I almost killed myself.
I didn't try and fail; that isn't really my style. It would have been easy enough; climb some stairs, pick a lock I had already picked several times, two and a half seconds of free fall, and then darkness. I had means, opportunity and motive, but decided at the last minute that I had other options I wanted to explore first.
I wasn't miserable. I WAS basically unhappy, and looked forward to a life that consisted of being basically unhappy most of the time. College was pointless and expensive, and I had no idea what what I was going to do with myself once I got out. I was acutely aware that there was absolutely NOTHING which I enjoyed doing, that someone would pay me to do, that I had talent for, that was legal. If I knew what I wanted, I could have acquired the skills, but I was clueless. It occurred to me that I MIGHT be able to succeed as a writer, and the decision to take the express exit would always be available if I wanted it.

•••••

• **To do**
1. Return the personal essay's text from "I didn't try" to "to explore first.".
2. In the personal essay, what line of work does the narrator think might lead to success?
3. Continue the personal essay past its final sentence.
The records after this point are separate material with no connection to the personal essay.

• **Source information**
•••••

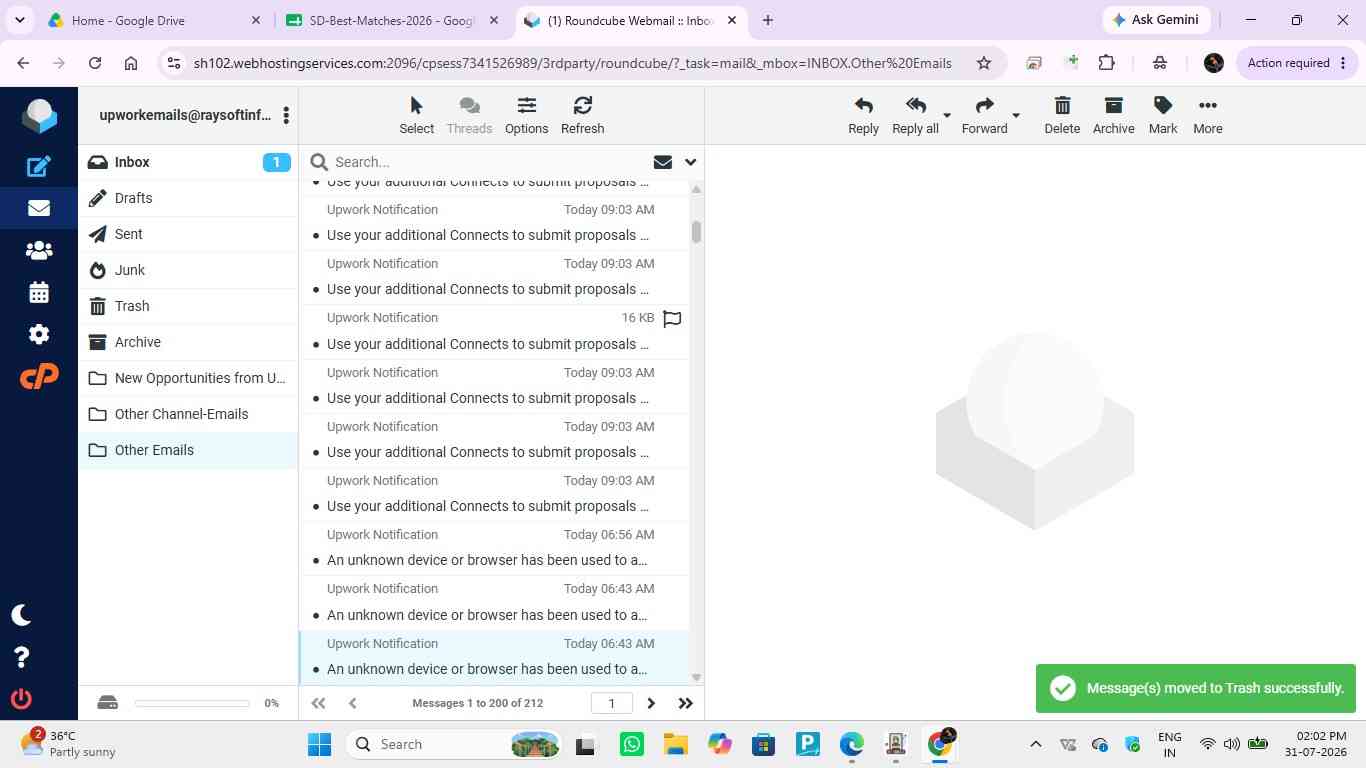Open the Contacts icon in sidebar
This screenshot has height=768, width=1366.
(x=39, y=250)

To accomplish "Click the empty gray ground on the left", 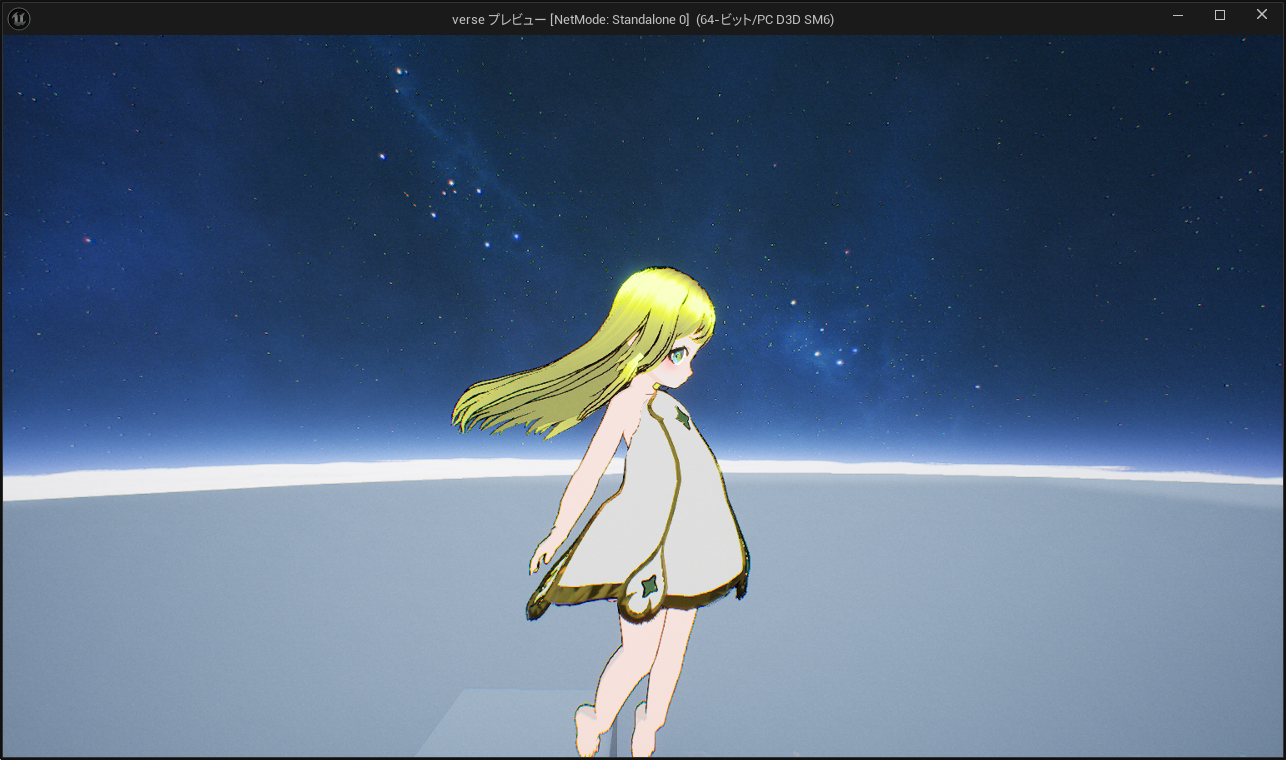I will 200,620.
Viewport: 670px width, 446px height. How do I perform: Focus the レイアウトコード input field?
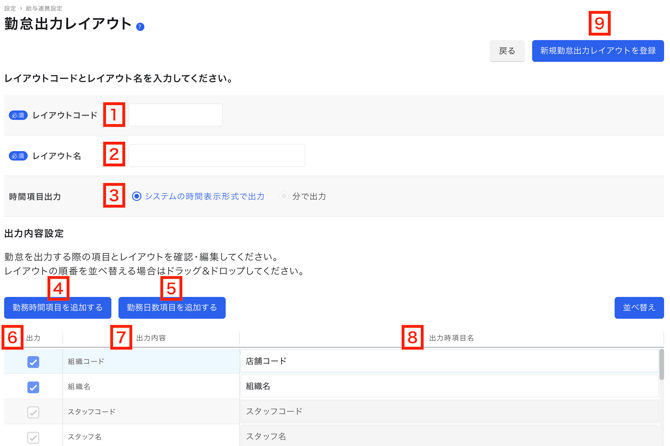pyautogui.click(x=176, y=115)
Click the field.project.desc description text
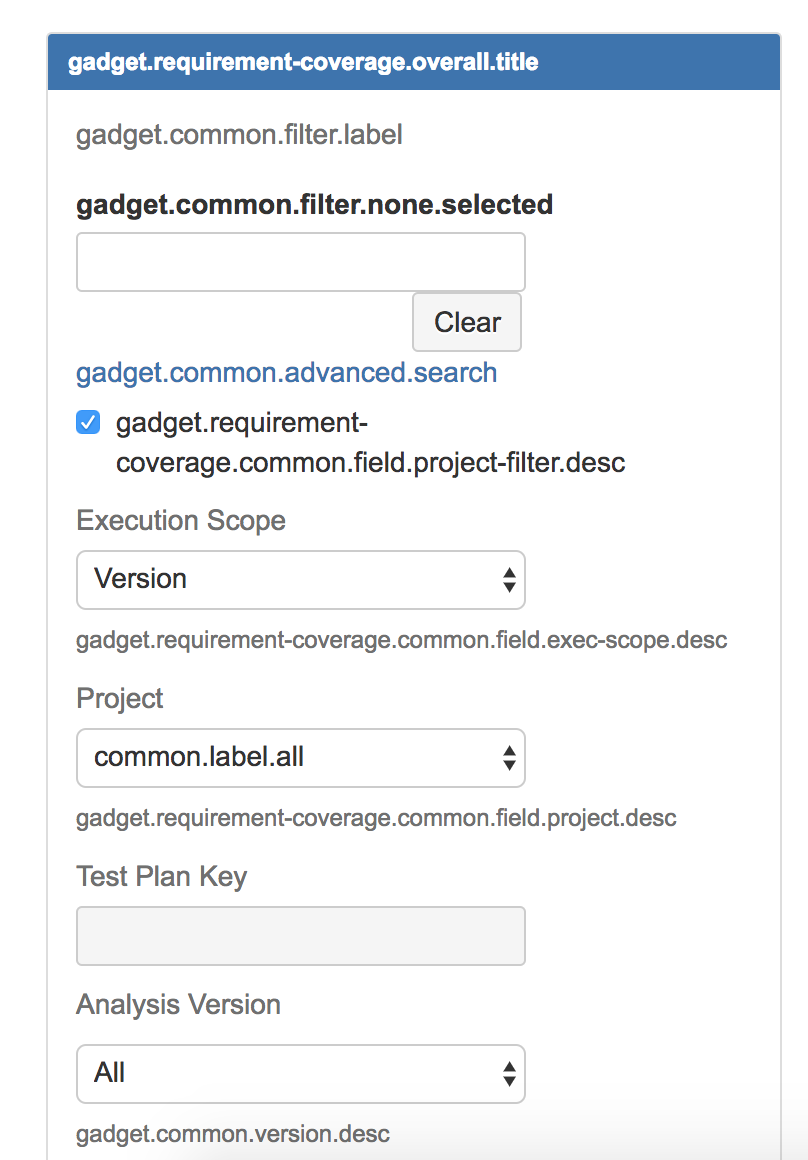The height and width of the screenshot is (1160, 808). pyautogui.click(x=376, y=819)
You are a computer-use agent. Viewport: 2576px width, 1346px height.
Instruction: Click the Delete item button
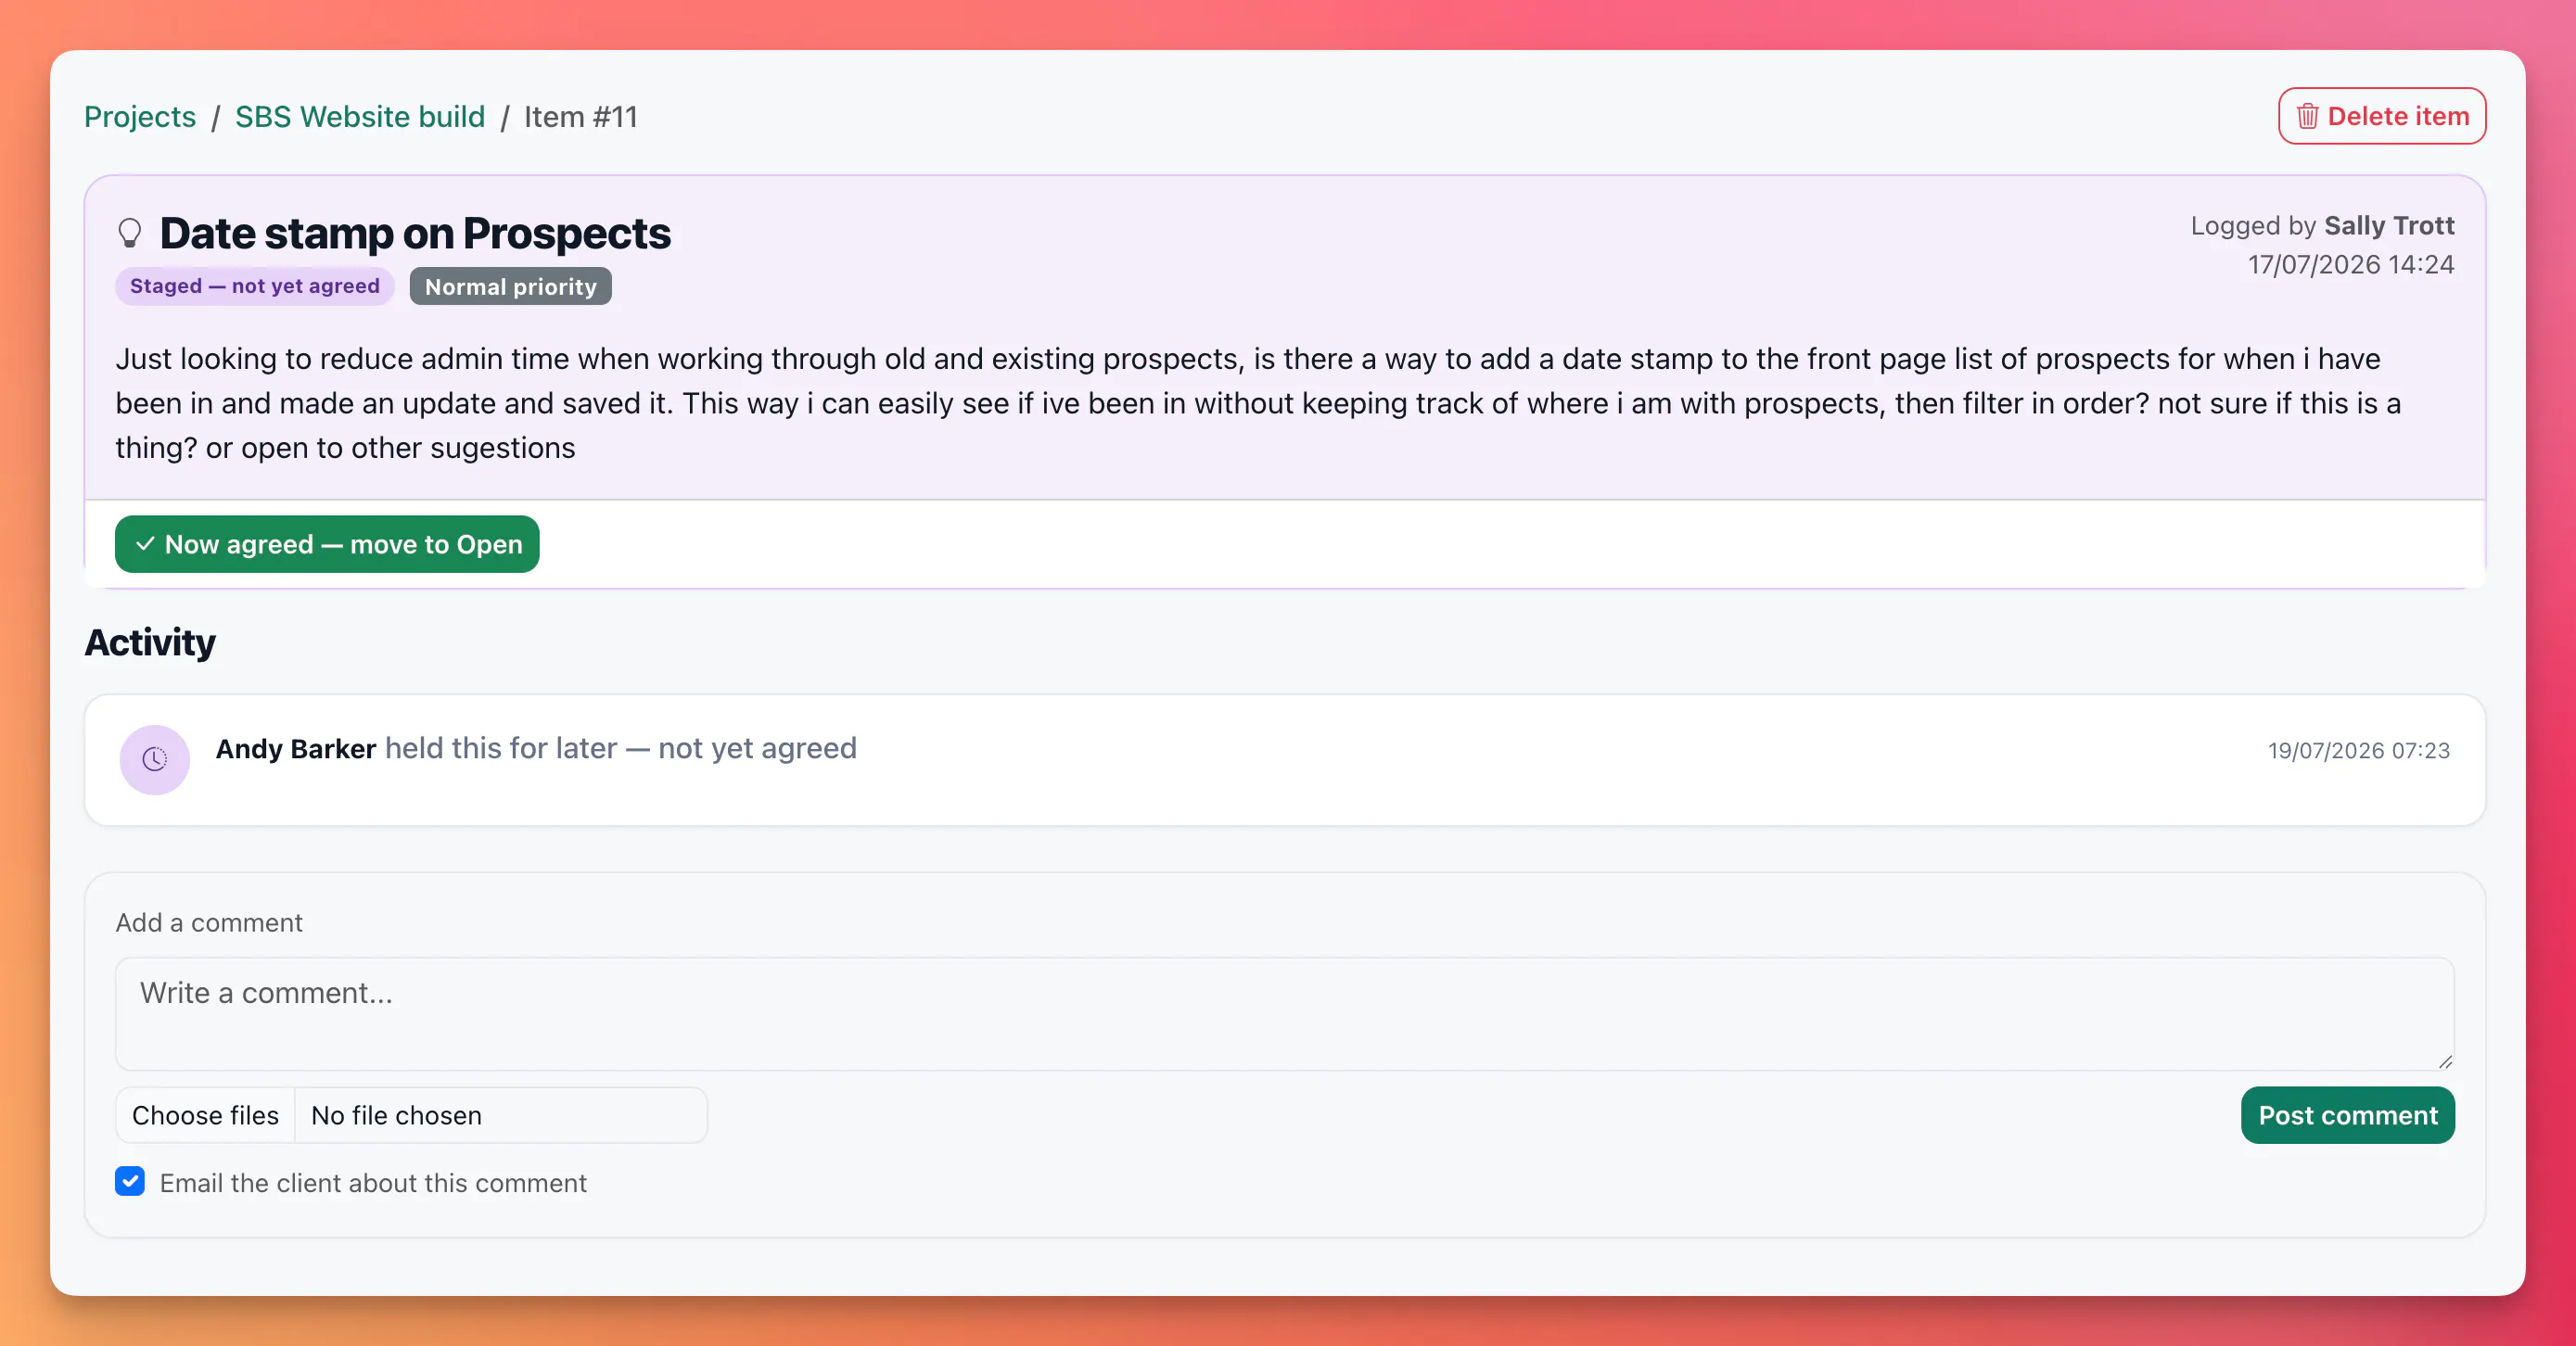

•••••

• **Responses by item number**
1.
I didn't try and fail; that isn't really my style. It would have been easy enough; climb some stairs, pick a lock I had already picked several times, two and a half seconds of free fall, and then darkness. I had means, opportunity and motive, but decided at the last minute that I had other options I wanted to explore first.

2. Writing.

3.
Thirty five years later, I am certain that I made the right choice that day, but I am also certain that the topic was worth considering. The dream of making a living as a writer is well and truly dead (thought the habits of seeing the world through a writer's eyes remain) and, while I have seldom been miserable, I have also VERY seldom been happy. With one singular and overwhelming exception, my analysis of the life then in front of me has proven to be surprisingly accurate. My life has been of little consequence to anyone else, and the pleasure I have gained has not really paid the freight on the drudgery. And thirty five years ago, I still had some hope; today, I am a dying man in a dying nation on a dying world, and have (almost) none.
Except... There has been Julia (Yes, she is usually Dementia in these pages, but today, she gets her real name.). For nearly 27 years she has been the center of my existence; she makes my life liveable both physically and spiritually. Of the various people who profess to love me, she is the only one who has more than an inkling of who I truly am. She is the only person who actually has a right to care whether I live or die, and she DOES care, very much.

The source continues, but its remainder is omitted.